Document extract ::
START

Eleanor Parker did not win any Academy Awards, which is simultaneously obvious and inexplicable. The latter because she obviously deserved one (or six), the former because if she had won any, she’d have been better known in the eighties and nineties, when home video and basic cable drove classic film viewership. The first half of Parker’s filmography, up to the point when she was nominated for 1955’s Interrupted Melody, is full of great roles (once you get through some of the Warner contract stuff), while the second half has some sporadically potentially great roles. With the occasional role Parker made great (Home from the Hill, Seventh Sin). But in many ways, Interrupted Melody, which got Parker her third and final Best Actress nomination, was the pinnacle of her stardom. At least as an A-list actress who might get Best Actress nominations.
Melody also culminated Parker’s fifties rise. She’d started at Warner Bros. In 1942 and worked her way from supporting in B movies, to supporting in A movies, to leading B movies, to leading A movies. But never Oscar bait. Though Parker should’ve been nominated for Of Human Bondage and Woman in White, even if it were a supporting nod for White. It wasn’t until 1950’s Caged, where Parker got to be the whole show, did she get a nomination for a Warner part. Parker plays a naive young woman sent to prison as an accessory to robbery. Her husband died in attempting said robbery. It’s a phenomenal performance in an excellent film, one forgotten to history until it was resurrected thanks to DVD in the mid-2000s. The film’s legacy suffered not just due to lack of home video release, but also because somehow it was pop-culturally misremembered as a camp classic. But DVD, eventually, corrected that mistake (and introduced a whole new generation of viewers to Parker).

END

Task to complete :: Continue the essay on Eleanor Parker's film career from the point where it ends.

Data provided ::
START

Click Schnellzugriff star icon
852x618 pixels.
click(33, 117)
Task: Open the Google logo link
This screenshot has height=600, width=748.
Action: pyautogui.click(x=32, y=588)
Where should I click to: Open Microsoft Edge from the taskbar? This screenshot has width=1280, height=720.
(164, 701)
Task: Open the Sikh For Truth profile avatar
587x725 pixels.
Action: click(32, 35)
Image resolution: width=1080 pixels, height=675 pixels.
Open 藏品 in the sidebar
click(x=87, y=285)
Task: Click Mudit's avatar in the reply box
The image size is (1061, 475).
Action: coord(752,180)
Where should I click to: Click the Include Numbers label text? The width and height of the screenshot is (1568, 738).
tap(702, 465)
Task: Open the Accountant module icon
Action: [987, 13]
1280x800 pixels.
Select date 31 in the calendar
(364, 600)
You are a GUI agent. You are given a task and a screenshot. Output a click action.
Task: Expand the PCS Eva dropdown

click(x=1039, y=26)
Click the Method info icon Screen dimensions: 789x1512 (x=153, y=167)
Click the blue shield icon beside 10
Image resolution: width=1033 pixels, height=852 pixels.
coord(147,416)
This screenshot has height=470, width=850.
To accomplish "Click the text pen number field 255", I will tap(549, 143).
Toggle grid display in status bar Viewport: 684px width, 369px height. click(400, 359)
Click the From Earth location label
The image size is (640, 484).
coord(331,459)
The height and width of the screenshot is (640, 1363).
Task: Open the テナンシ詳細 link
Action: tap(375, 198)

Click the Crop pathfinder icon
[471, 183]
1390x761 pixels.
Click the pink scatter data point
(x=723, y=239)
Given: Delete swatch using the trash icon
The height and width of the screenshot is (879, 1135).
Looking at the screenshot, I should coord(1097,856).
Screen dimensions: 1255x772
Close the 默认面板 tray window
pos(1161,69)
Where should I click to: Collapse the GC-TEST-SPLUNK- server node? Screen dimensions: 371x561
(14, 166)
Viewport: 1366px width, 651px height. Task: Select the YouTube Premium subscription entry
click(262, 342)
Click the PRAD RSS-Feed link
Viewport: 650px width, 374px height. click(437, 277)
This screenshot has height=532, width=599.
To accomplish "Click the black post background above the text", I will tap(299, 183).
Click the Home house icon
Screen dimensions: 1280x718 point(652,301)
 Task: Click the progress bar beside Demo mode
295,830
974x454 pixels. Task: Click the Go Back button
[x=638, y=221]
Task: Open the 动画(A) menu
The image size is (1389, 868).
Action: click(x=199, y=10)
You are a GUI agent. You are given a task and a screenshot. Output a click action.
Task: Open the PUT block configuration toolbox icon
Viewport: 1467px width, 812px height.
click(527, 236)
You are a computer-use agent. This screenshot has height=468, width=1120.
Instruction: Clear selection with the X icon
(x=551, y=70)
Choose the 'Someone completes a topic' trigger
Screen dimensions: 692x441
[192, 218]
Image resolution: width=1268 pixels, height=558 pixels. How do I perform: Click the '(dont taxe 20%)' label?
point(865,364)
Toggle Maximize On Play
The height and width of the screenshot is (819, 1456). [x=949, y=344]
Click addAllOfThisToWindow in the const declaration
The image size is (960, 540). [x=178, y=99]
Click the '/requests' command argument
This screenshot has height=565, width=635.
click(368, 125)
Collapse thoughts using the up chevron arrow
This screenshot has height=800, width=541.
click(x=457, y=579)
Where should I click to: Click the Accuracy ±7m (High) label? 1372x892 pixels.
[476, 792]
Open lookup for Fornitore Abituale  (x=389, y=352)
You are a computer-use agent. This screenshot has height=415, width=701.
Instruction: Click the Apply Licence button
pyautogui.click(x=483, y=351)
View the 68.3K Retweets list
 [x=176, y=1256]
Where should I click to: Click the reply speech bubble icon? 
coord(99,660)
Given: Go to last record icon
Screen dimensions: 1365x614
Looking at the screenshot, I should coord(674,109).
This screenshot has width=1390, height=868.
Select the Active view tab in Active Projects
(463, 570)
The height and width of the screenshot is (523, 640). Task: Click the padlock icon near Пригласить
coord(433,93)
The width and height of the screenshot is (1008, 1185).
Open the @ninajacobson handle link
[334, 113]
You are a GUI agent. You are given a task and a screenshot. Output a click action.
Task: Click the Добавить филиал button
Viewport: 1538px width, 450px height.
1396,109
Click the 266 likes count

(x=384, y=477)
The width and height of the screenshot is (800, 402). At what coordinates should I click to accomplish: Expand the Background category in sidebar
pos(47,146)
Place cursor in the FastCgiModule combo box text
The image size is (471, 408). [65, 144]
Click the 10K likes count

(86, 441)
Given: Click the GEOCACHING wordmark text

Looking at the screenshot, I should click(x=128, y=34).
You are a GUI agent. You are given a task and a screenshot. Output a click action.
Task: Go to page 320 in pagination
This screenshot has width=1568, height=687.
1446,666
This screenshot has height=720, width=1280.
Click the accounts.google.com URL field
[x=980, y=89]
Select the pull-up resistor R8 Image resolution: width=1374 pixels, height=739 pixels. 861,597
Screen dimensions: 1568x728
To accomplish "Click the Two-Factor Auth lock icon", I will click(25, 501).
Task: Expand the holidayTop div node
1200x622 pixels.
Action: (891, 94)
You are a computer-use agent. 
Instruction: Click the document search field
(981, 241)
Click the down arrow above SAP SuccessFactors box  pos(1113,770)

END

Solved problem ::
If there was any question Warner hadn’t been giving Parker the right roles—or supporting her in the right roles—it was resolved as Parker, fresh out of her contract, got nominated again the next year. No more Warner contract—her departure was in the cards before Caged—so she was free to star in Paramount’s Detective Story. She plays brutal and honest New York cop Kirk Douglas’s wife; the only one who can soothe the savage beast. Until one day things her past comes back to haunt her. It’s a fantastic part, performance, film. Parker’s not starting from naivety, which makes her character arc rather different than Caged (or, really, anything she’d had a chance to do before—even in Three Secrets, which has some similarities to the Story role).
Parker had two films the next year—Scaramouche and Above and Beyond, both for MGM. Both were big hits, though Scaramouche was bigger, and both were well-received. There were Oscar rumblings for Parker in Above and Beyond but when it came time for nominations, she didn’t get one. Above and Beyond was Parker’s last drama for a few years—the adventure and adventure comedies she made for the next couple years seemed unlikely to get an Oscar nomination. So when Parker returned to drama—on a large scale—with Interrupted Melody, playing a contemporary figure (opera star Marjorie Lawrence, who had a triumphant return after polio), it certainly seemed like a good time for her to get an Oscar.
Only she didn’t.
And she didn’t get a nomination for Man with the Golden Arm, which came out the same year as Melody (it would have been a supporting nod), even though the part and performance were perfect for such recognition.
Parker not getting an award for either role is pretty much the tipping point as far as Oscar is concerned. The Academy either needed to acknowledge Parker or ignore her. They went with the latter. Because reality disappoints.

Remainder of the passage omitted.